Late drama in Switzerland crowns wingfoil racing world champion
After a long wind delay, Kamil Manowiecki and Maddalena Spanu won in Silvaplana as crashes and a late breeze flipped both podiums.

Lake Silvaplana delivered the kind of finish wingfoil racing lives for: a frustrating delay, a sudden wind fill shortly before 16:00, and a Medal Series that rewrote both title fights in a single late-afternoon burst. The 2026 Ensis ENGADINWING WingFoil Racing World Cup Switzerland closed on June 21 with riders from 18 countries still waiting for the Maloja thermal to break through the stubborn northerly gradient, then racing hard once it finally did.
The men’s final turned on contact and composure. Alessandro Tomasi and Francesco Cappuzzo, the two Italian leaders who had been tied on points after the previous day and left Tomasi wearing the yellow bib on tie-break, collided on the opening upwind leg of the grand final. Tomasi took the penalty and fell to the back of the fleet, while Kamil Manowiecki moved into the opening and made it count. The Polish rider, who had already won the Türkiye stop in Urla in May, beat Julien Rattotti in a tight first race of the final, then kept his nerve to win again and lock up the event title. Cappuzzo took silver and Tomasi settled for bronze, a sharp reversal for a matchup that had looked like an all-Italian duel only 24 hours earlier.

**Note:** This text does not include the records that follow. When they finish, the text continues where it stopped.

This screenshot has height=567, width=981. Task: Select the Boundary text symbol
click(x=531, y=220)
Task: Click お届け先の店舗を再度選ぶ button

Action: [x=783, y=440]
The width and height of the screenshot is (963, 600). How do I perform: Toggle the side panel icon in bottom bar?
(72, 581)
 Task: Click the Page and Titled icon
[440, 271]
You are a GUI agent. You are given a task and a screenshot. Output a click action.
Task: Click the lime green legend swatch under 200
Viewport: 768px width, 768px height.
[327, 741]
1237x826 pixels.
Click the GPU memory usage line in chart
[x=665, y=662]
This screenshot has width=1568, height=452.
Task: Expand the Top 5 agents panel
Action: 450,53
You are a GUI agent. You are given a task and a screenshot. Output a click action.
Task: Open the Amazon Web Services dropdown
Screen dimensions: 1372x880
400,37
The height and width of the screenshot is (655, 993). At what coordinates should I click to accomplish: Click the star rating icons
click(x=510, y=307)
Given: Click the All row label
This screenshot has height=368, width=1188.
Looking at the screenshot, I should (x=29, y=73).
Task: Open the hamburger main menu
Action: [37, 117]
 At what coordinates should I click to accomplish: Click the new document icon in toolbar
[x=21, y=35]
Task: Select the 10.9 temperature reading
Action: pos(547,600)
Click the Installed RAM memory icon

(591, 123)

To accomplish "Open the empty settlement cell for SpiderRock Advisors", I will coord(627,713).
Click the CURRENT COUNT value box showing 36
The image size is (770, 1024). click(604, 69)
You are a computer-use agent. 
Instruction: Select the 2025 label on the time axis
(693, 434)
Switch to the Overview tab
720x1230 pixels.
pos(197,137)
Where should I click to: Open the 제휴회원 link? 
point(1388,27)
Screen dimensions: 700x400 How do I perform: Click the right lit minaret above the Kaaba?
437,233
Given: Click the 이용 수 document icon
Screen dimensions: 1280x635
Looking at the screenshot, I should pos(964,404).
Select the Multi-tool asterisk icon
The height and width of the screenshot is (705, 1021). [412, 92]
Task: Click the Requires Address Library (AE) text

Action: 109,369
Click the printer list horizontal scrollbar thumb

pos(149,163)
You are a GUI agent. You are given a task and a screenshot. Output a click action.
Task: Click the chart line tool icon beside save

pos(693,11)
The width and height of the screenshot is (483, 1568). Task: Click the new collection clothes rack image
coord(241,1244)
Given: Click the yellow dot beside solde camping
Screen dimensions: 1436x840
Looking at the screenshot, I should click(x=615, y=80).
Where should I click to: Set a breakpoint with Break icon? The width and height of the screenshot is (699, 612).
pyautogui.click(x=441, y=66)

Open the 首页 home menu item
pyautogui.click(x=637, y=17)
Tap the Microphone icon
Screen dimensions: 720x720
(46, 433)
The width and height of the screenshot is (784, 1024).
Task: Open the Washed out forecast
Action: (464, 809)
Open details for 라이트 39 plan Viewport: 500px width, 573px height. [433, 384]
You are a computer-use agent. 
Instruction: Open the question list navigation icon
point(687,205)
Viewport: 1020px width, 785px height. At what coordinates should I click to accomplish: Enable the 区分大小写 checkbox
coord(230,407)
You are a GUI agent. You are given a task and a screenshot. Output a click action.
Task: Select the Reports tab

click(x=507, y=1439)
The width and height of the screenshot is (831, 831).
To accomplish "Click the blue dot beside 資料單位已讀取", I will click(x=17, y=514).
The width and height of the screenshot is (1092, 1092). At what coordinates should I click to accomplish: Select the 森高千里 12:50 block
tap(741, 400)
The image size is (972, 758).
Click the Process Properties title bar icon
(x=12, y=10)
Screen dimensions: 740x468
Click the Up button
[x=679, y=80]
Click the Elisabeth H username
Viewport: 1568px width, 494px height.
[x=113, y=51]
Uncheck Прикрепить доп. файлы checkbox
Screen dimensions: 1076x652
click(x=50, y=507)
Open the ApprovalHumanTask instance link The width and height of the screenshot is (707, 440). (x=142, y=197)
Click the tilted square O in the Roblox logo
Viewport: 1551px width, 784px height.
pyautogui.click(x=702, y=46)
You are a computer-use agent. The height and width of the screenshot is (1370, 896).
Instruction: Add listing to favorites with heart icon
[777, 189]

The women’s race flipped just as abruptly. Maddalena Spanu had built one of the most complete weeks on the lake, qualifying with three wins, seven second-place finishes and two thirds after dropping her worst result, enough to earn a direct berth in the final alongside Vaina Picot. Picot had been the form rider through qualifying, carrying a net score of 12 points after 15 races and arriving in Silvaplana with momentum from April’s Formula Wing European Championships in Naples and May’s World Cup stop in Urla. But in the Medal Race, Picot and China’s Yana Li both fell in the unstable breeze just before the finish line, and Spanu took the opening she needed to win the race and the overall crown. The result underlined how thin the margin is in this circuit: one clean run mattered more than a week of near-perfection.

Silvaplana’s fifth WingFoil World Cup again proved why the venue has become a benchmark for the sport. The combination of high-altitude conditions, delayed thermal wind and compressed medal racing forced the world’s best to treat setup, start timing and calm under pressure as championship skills, not side issues. With the Engadinwind program running through June 26 and the Formula Wing Youth and Open Masters events following at the same lake, Switzerland has become more than a scenic stop. It is now a decisive stage where the discipline’s pecking order can change in minutes.